EXERCISE DIRECTIONS: In the data below, find every line with the word "рецепта" and copy it.

ENTRIES SUPPLIED:
□ □ □ □ □ □ □

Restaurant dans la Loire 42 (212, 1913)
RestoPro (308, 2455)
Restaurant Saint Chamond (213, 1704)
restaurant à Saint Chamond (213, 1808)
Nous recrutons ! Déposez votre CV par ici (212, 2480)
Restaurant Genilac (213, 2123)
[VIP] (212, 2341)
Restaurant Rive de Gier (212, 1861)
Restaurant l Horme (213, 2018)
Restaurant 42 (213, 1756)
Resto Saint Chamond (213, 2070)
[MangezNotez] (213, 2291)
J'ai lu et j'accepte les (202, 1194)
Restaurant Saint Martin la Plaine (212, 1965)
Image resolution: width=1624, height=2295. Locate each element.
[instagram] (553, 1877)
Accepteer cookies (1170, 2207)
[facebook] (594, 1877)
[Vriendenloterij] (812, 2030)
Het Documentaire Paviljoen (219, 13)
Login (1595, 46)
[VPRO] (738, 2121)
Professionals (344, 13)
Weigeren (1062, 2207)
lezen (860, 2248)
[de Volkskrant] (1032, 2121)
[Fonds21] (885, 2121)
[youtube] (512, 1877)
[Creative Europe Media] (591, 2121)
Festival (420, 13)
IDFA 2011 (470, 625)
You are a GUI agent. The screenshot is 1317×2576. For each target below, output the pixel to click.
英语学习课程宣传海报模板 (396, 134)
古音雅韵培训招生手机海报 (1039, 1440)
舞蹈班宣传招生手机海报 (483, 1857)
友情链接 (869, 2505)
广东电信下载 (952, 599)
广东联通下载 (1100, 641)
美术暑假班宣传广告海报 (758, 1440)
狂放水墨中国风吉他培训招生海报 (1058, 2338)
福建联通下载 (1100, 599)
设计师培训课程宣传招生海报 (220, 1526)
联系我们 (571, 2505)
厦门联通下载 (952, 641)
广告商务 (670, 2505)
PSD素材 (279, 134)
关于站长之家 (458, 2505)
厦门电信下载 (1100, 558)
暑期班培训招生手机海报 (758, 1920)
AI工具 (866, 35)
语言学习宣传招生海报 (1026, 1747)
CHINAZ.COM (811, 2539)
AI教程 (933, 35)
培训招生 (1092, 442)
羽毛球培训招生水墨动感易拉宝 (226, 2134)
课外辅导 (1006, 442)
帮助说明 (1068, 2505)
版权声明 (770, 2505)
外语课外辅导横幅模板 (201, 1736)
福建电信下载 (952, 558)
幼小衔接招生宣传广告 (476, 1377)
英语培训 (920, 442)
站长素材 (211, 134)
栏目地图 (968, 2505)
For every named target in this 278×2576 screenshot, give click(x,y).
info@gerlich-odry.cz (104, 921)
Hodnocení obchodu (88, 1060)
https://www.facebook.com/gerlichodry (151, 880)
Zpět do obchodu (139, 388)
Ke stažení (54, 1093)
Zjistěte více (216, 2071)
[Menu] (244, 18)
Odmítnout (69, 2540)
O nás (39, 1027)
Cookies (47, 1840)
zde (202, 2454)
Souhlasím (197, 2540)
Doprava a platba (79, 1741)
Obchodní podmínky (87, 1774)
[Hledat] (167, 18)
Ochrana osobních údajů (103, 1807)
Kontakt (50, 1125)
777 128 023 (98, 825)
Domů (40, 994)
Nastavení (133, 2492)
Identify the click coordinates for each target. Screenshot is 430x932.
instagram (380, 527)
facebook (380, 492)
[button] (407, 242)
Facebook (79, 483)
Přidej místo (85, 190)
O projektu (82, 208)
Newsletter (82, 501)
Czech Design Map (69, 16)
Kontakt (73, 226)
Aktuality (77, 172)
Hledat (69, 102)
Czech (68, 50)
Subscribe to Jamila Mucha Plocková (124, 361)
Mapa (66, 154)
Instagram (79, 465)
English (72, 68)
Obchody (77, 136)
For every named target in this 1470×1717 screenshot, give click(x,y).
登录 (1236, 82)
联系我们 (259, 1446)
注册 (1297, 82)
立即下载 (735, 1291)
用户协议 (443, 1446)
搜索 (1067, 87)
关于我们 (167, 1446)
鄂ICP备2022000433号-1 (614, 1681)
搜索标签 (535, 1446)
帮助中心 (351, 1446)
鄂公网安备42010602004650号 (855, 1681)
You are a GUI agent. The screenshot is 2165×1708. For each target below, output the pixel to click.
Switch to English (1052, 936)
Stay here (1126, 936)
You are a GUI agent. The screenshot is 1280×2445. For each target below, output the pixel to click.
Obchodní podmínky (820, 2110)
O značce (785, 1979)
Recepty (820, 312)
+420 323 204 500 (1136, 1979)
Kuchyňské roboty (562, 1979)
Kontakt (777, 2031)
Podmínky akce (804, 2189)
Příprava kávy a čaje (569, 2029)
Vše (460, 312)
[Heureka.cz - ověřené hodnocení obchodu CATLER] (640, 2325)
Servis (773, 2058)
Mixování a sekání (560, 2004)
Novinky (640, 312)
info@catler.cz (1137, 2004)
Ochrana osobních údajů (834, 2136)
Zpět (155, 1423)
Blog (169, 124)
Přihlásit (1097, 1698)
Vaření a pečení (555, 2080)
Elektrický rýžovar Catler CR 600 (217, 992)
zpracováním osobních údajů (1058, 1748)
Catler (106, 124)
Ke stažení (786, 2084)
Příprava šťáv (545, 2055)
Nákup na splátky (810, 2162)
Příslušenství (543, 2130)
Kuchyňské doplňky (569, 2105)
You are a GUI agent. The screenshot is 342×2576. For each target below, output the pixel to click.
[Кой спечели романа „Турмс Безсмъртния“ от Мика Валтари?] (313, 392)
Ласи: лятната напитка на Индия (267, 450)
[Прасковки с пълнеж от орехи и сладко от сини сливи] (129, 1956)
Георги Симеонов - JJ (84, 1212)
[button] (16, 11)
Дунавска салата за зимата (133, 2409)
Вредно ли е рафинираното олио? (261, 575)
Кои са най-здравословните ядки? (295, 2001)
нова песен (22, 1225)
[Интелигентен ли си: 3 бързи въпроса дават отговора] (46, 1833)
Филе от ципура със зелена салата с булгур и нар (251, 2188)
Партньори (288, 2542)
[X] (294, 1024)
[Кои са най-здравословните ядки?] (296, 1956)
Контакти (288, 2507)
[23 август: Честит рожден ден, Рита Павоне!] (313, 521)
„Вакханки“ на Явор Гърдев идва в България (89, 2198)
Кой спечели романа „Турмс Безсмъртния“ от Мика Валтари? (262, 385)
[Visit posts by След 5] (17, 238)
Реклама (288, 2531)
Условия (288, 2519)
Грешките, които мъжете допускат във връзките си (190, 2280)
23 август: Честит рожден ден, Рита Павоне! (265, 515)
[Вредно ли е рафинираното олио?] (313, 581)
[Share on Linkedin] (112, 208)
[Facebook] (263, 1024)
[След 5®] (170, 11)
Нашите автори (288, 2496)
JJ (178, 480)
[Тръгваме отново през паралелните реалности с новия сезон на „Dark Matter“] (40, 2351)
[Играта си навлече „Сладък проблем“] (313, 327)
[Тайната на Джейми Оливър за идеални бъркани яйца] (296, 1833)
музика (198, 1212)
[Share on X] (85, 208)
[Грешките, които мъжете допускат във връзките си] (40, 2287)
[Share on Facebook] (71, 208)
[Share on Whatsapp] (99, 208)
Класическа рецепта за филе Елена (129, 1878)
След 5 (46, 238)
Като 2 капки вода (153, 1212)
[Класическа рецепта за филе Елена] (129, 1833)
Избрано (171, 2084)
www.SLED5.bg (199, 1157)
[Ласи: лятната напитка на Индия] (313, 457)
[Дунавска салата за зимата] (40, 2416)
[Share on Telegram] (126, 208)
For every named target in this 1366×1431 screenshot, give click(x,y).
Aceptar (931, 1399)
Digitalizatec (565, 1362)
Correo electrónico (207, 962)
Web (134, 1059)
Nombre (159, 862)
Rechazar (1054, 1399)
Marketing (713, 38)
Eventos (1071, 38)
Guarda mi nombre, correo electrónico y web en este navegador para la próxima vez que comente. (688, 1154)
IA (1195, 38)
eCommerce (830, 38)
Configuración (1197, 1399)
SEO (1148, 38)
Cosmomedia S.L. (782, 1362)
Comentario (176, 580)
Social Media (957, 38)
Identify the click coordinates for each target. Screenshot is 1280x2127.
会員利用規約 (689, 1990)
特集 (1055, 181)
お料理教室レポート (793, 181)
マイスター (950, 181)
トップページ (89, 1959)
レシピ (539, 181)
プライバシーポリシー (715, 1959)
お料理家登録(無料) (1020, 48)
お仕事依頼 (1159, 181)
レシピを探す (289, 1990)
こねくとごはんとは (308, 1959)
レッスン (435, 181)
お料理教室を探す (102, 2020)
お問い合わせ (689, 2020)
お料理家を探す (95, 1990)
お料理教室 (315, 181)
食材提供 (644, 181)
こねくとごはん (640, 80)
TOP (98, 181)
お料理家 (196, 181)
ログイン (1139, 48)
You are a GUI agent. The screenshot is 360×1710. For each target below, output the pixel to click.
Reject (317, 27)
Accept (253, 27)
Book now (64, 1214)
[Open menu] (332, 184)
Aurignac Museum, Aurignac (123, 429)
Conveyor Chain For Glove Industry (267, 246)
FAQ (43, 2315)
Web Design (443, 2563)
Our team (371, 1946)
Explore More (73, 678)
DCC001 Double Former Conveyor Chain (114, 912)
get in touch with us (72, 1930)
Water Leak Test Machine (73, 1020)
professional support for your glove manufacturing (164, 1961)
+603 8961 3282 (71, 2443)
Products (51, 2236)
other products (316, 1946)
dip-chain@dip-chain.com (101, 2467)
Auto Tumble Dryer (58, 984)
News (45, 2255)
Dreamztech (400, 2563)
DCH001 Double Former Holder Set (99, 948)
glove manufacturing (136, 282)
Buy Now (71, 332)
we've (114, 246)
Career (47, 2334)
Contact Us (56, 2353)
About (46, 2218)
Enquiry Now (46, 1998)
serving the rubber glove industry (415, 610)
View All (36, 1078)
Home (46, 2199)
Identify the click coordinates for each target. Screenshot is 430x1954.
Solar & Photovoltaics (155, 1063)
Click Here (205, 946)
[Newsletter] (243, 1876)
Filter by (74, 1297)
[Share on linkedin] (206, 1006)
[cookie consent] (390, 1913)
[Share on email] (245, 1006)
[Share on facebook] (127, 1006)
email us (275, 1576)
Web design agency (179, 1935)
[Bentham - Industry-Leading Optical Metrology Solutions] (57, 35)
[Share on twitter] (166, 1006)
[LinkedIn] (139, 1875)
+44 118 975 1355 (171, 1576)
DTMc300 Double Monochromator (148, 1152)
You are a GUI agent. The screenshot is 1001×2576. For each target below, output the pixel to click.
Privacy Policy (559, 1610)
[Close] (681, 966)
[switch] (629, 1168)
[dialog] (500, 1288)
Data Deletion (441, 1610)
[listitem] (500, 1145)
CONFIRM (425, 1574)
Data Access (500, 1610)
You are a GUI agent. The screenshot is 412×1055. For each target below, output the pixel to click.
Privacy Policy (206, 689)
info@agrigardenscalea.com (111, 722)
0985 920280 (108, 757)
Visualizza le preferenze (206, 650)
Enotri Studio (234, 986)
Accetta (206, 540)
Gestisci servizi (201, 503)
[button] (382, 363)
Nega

□ □ □ □ □ □ □

OUTPUT:
Класическа рецепта за филе Елена (129, 1878)
[Класическа рецепта за филе Елена] (129, 1833)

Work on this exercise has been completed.